Posted by: Bill at Oct 23, 2009 3:58:49 PM
The power of transparency has been shown time and again to improve the effectiveness of organizations by forcing them to make changes. In a health care system where insurers have near monopolies and hospitals are businesses, this transparency is all the more important. An annual national report card on hospitals would likely go a long way in pushing for efficiencies.
Posted by: Wellescent Health at Oct 23, 2009 4:21:18 PM
@John, Pay for outcomes must be done on a risk adjusted basis to avoid the problem you mentioned. You can look for the book by George Halverson at Kaiser Permanente for additional information and citations of research work done on risk adjustment for outcomes. Good point.
Posted by: Bill at Oct 23, 2009 4:29:13 PM
@Bill,
how exactly do you adjust for that risk? It seems to me that it would be very very easy to fudge for the smaller players.
Posted by: Anonymous Coward at Oct 23, 2009 4:36:07 PM
@John,
After reviewing the article you identified, it stands for the conclusion that outcomes are improved with performance based compensation, that pay for procedures results in poorer care, and that adverse selection is a problem that should be remedied by risk adjustment.
Here are some conclusions from the study:
Despite these limitations, a few very preliminary conclusions can be drawn. Incentives require very careful design. Three studies showed that documentation, rather than actual use of the preventive service, improved statistically significantly with a financial incentive (41, 48, 49). Shen (38) showed that adverse selection may have occurred with performance-based contracting in settings where providers can avoid sicker patients. These findings are important because they suggest that there is a response to incentives, although not necessarily the desired one. The challenge, then, is to design incentives with the intended goal in mind.
......
Most physicians and hospitals are paid the same regardless of the quality of the health care they provide, producing no financial incentives for quality and, in some cases, disincentives. Thus, there is increasing enthusiasm for the idea of linking payment to performance.

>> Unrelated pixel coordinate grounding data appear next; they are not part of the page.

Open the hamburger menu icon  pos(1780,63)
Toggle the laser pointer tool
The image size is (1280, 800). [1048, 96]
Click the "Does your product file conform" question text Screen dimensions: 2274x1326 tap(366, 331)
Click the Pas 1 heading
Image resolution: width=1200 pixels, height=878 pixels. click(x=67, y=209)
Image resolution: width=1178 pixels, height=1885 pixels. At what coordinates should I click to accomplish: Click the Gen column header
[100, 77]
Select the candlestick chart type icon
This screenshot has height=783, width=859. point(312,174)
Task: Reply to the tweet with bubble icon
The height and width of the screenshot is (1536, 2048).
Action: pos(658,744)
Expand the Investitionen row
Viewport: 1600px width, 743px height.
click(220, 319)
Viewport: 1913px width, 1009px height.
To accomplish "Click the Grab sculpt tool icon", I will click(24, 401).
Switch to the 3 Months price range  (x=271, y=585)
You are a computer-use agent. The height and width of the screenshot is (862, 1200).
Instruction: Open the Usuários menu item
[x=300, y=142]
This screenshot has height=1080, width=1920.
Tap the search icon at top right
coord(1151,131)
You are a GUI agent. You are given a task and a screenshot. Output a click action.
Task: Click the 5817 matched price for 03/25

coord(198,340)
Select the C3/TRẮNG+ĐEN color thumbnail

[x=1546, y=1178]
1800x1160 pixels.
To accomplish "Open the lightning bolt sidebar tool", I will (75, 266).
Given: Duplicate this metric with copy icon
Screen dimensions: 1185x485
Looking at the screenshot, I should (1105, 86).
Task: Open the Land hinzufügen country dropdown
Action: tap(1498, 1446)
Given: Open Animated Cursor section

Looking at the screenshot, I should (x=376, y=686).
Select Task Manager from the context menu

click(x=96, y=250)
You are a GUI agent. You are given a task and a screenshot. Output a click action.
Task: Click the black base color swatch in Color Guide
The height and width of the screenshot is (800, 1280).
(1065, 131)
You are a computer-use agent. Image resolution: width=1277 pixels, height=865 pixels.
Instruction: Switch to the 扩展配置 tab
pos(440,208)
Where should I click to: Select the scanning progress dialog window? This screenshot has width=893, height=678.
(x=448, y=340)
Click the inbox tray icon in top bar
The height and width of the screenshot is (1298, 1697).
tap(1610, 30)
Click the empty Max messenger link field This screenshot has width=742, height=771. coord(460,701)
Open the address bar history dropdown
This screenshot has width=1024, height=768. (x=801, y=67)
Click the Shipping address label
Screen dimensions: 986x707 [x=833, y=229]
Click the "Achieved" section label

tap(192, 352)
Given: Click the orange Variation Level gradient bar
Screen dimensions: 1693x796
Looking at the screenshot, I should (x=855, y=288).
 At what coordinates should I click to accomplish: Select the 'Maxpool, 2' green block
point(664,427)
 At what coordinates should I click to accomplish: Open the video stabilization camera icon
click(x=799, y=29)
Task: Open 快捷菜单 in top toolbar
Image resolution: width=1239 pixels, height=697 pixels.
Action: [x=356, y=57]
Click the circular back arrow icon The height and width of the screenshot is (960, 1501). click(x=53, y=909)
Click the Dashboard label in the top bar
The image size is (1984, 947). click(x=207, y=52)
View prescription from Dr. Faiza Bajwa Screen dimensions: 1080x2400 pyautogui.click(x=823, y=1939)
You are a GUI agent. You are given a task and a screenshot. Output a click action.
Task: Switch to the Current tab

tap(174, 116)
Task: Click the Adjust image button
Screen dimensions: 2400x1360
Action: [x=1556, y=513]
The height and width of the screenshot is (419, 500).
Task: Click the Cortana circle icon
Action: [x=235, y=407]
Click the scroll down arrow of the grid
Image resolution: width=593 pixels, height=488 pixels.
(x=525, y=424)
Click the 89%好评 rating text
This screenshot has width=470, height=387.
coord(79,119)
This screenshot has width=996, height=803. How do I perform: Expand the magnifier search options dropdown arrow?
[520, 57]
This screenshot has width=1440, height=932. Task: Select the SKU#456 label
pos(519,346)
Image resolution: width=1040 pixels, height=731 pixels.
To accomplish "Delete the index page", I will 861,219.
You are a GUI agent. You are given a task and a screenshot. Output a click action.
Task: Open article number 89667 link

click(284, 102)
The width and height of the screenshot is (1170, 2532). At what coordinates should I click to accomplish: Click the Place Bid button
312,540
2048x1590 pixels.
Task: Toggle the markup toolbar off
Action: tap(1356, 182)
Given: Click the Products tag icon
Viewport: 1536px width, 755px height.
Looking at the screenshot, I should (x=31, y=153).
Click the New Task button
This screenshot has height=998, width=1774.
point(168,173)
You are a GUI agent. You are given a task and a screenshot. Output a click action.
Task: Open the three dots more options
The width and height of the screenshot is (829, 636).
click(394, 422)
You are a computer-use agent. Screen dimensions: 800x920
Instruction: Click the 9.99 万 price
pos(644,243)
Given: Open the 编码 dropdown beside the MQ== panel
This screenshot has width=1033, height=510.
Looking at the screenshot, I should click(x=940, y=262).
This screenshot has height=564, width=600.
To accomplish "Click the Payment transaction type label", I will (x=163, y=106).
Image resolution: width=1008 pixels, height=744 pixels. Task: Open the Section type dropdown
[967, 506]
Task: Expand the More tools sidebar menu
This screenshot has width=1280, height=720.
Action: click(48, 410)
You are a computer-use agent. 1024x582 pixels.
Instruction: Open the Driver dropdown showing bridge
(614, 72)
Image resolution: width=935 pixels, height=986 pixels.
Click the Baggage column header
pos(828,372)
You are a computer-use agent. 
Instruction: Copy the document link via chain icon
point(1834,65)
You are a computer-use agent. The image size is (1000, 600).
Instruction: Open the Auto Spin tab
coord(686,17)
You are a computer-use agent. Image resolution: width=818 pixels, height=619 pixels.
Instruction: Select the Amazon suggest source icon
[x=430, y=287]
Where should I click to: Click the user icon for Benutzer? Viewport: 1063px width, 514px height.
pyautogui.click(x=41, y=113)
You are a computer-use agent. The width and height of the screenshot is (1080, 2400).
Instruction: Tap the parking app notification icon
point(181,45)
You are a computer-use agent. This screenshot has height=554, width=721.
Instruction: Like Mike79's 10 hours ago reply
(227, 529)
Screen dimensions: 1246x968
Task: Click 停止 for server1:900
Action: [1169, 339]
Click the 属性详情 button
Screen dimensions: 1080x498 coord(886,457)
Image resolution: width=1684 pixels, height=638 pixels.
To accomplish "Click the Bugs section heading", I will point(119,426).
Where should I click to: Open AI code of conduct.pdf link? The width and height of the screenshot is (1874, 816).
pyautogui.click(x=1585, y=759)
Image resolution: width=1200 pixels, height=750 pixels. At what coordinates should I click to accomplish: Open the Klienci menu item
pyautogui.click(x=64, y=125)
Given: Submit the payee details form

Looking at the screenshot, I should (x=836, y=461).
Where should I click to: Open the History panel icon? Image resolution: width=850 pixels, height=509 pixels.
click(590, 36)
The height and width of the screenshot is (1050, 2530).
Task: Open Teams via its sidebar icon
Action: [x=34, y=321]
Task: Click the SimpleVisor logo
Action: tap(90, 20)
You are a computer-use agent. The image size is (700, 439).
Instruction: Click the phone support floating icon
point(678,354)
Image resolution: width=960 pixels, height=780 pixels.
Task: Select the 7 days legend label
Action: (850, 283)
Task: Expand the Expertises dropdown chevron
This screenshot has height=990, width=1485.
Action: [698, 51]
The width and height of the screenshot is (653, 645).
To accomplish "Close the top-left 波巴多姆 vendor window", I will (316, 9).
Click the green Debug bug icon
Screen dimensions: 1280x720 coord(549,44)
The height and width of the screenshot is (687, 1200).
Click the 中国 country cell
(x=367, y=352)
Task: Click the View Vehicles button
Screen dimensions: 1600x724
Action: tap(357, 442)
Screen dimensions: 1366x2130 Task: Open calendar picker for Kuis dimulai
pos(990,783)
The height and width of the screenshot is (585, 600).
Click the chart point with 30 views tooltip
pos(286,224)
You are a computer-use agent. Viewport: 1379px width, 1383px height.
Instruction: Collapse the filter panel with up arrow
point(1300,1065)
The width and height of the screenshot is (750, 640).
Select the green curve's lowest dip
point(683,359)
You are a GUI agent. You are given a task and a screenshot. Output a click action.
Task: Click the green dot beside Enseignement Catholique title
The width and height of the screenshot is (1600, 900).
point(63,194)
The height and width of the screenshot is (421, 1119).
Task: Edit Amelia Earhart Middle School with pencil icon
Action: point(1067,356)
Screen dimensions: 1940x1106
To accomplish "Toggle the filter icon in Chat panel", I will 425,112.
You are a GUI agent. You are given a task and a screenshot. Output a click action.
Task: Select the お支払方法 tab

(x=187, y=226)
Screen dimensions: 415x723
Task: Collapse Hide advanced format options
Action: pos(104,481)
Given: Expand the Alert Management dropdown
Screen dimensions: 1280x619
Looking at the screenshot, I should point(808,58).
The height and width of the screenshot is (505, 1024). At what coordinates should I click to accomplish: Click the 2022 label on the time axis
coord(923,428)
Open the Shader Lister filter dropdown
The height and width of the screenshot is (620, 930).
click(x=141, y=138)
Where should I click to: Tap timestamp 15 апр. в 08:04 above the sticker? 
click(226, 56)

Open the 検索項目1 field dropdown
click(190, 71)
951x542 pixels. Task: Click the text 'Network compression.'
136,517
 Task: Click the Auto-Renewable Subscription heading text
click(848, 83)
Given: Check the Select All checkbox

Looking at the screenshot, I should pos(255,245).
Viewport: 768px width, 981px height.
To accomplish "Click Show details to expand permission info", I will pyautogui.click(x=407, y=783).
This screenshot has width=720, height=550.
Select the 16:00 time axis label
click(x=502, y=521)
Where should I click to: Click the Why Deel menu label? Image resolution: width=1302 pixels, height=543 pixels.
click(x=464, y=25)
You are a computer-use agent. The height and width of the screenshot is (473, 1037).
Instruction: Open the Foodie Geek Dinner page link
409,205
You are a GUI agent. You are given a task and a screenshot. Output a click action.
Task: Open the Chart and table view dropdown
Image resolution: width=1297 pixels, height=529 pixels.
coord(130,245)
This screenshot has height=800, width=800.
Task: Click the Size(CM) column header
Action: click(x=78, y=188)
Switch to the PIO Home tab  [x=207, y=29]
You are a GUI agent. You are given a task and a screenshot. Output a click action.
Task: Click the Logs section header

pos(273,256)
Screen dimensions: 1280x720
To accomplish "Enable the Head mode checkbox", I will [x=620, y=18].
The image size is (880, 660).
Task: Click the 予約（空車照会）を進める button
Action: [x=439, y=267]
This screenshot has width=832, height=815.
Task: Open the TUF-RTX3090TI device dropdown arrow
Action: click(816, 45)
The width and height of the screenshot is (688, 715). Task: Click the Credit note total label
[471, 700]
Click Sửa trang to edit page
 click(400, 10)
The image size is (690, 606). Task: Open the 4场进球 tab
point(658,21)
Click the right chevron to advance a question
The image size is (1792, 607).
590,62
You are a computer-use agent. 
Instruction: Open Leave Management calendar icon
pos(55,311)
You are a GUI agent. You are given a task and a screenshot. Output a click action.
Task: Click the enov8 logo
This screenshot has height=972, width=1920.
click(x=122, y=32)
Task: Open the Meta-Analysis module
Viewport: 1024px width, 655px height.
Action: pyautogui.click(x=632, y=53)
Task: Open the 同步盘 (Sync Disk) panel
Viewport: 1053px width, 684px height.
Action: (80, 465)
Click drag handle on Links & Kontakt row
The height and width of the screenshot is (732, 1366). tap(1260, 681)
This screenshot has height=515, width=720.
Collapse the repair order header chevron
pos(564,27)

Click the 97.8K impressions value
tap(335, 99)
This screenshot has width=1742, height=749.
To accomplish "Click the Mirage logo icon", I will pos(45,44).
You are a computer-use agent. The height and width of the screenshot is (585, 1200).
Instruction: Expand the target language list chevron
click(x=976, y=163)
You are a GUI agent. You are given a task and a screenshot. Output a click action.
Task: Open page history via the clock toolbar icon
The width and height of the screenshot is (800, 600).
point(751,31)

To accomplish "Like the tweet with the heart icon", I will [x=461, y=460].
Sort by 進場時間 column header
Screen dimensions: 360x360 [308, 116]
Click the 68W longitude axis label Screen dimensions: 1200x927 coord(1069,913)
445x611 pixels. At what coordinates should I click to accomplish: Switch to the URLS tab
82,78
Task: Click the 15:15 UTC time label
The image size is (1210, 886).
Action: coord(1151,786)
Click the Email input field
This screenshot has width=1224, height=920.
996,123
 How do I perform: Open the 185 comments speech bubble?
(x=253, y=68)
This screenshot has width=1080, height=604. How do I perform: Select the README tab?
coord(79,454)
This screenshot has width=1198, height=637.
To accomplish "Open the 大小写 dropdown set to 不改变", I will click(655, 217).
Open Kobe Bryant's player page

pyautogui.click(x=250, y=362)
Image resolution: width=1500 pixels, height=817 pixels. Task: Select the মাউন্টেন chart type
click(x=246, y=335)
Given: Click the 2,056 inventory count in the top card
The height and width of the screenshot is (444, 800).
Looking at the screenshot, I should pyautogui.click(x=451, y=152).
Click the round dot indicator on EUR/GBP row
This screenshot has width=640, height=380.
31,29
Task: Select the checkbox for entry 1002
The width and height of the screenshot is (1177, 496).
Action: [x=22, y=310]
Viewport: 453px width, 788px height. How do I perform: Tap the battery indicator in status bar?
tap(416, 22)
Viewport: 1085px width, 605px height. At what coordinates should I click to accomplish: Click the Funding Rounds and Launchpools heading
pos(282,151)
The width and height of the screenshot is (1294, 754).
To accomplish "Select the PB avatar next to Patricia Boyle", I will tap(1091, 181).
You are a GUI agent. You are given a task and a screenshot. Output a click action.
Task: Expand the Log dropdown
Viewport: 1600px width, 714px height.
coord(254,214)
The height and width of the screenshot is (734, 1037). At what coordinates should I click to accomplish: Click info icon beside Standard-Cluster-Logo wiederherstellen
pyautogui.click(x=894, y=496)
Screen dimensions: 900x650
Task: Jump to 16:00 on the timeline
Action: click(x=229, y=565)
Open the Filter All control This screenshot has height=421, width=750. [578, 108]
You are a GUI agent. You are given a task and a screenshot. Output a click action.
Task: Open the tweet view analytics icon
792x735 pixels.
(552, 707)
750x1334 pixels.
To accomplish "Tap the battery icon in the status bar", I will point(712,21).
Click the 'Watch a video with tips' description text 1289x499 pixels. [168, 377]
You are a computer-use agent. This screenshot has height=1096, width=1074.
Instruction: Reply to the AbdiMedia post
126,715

Despite widespread implementation, we found few informative studies of explicit financial incentives for quality. This literature review suggests some positive effects of financial incentives at the physician level, the provider group level, and the health care payment system level. The findings also suggest that ongoing monitoring of incentive programs is critical to determine whether incentives are having unintended effects on quality of care. A suggested research agenda for moving the field ahead is provided in Table 2 . Rigorous research, including randomized, controlled trials and observational studies with concurrent control groups, is needed to guide implementation of explicit financial incentives for health care quality and to assess their cost-effectiveness.
Your citation proves the point.
Posted by: Bill at Oct 23, 2009 4:41:10 PM
@anonymous coward,
Re risk adjustment for outcomes. I know that Mayo Clinic and an associated organization I believe called the Insititute for Quality Improvement sponsored by Mayo and health plans have such measurements when they do comparative studies of the effectiveness of treatment in order to normalize what goes into their assessment. Will see if I can find some cites.